Literary Publication: “How to Feed a Monster”
A short story published by The Inquisitive Eater
Devour it here.
How to Feed a Monster
It’s a common misconception that monsters prefer human flesh and fluids. You’ve been on this planet for some time, you’ve heard the rumors. Vampires and vein draining, ghouls and soul sipping, zombies and brains (or Brians). Sea sirens devouring the hearts of coastline locals who are tired of getting ghosted by online singles. Giant ogres that give entirely new meanings to
the phrase “I’ve got a bone to pick”, as they floss their molars with the adolescent femurs of teenage rebellion. Oh, and that whiny camper around the fire—the one who kept complaining about the ash-to-marshmallow ratio of the smores—you had a feeling he’d be the first one to go
when the Yeti showed up.
“Everyone is out to get me.” This a very typical human philosophy, isn’t it? Have you ever found an unexplained, lone, blue Fruit Loop all the way over on the kitchen windowsill? Ever met a zombie that didn’t love cereal? Ever met a monster at all?
There are monsters devouring junk food—ones that love stale Halloween candies, and others outside the bakery waiting to catch a whiff of doughnuts fresher than sunrise. There are monsters that make their special guacamole for party guests. Yes, they also uncontrollably weep while chopping the onions. And yes, the involuntary tears happen on the inside while purchasing
avocados, because they’re also shocked at the significant rise in price and demand. Don’t even ask about the polarizing opinions on the topic of adding cilantro.
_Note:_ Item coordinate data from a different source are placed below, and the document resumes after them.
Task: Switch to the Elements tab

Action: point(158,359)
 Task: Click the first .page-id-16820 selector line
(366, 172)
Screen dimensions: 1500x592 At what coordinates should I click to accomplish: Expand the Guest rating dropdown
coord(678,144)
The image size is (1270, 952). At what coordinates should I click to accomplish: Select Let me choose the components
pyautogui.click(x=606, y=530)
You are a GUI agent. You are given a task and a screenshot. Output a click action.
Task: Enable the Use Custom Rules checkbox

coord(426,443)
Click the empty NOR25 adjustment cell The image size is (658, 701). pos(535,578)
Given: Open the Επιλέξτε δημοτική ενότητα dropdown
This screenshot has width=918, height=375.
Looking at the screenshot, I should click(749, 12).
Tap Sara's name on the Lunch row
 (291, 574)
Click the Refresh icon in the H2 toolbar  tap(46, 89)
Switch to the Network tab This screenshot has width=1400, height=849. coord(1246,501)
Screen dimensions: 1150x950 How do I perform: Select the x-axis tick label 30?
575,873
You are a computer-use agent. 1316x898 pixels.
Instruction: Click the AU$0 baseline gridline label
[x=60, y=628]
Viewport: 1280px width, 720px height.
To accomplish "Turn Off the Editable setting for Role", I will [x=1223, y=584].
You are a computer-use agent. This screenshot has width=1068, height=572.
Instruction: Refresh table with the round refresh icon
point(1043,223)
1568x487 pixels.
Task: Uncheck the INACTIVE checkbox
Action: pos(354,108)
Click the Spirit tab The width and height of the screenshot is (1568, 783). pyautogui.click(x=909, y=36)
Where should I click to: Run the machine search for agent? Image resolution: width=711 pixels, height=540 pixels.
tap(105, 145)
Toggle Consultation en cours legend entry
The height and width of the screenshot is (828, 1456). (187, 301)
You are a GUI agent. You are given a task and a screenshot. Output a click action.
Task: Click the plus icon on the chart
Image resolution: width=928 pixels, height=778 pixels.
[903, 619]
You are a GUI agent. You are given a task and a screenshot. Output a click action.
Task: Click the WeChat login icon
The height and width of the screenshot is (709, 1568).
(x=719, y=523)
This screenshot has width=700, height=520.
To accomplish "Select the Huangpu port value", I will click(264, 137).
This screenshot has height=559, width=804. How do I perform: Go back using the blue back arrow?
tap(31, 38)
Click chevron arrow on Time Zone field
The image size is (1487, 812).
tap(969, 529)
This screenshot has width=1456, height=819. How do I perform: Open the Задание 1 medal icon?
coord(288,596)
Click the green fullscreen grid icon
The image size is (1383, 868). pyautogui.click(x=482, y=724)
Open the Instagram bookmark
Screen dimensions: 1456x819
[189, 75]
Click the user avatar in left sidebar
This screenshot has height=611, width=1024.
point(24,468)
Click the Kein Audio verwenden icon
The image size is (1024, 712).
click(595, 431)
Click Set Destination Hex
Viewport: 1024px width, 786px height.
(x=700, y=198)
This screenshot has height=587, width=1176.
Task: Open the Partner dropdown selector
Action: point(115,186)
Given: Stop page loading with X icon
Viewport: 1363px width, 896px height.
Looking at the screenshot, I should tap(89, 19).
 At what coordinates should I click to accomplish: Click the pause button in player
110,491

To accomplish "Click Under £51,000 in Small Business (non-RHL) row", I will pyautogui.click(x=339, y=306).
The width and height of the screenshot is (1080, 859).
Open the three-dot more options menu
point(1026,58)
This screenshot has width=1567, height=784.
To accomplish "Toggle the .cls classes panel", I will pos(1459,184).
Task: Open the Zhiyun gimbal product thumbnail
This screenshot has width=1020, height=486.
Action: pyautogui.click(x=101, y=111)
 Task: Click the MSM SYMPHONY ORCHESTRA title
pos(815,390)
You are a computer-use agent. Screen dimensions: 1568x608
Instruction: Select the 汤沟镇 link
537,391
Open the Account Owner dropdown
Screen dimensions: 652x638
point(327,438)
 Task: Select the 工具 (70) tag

Some monsters are eating the same bland rice dish, for the fourth bland time this week, because they finally checked on the status of their bank account. Sustainable monsters are going vegan. They’re plucking fresh tomatoes from the plant basking in the small sliver of apartment sunlight. Others are caring for beautiful gardens full of herbs and hand-carved birdhouses. There
are brokenhearted monsters that weep into bowls of pasta as the hum of the laundry machine rinses their towels and bedsheets behind them. Daddy monsters are decorating strawberry birthday cakes for five-year-old daughter monsters.
Excited monsters wait by the phone, checking their notifications, hoping that the buzz in their palms and pockets belongs to some special monster—they can’t even eat anything at all. And of course, there’s that one monster who at the end of the day picks up a dollar slice of pizza. Because nothing feels as liberating, or as New York City, as walking briskly down the street with
folded food hanging from your mouth like a second tongue.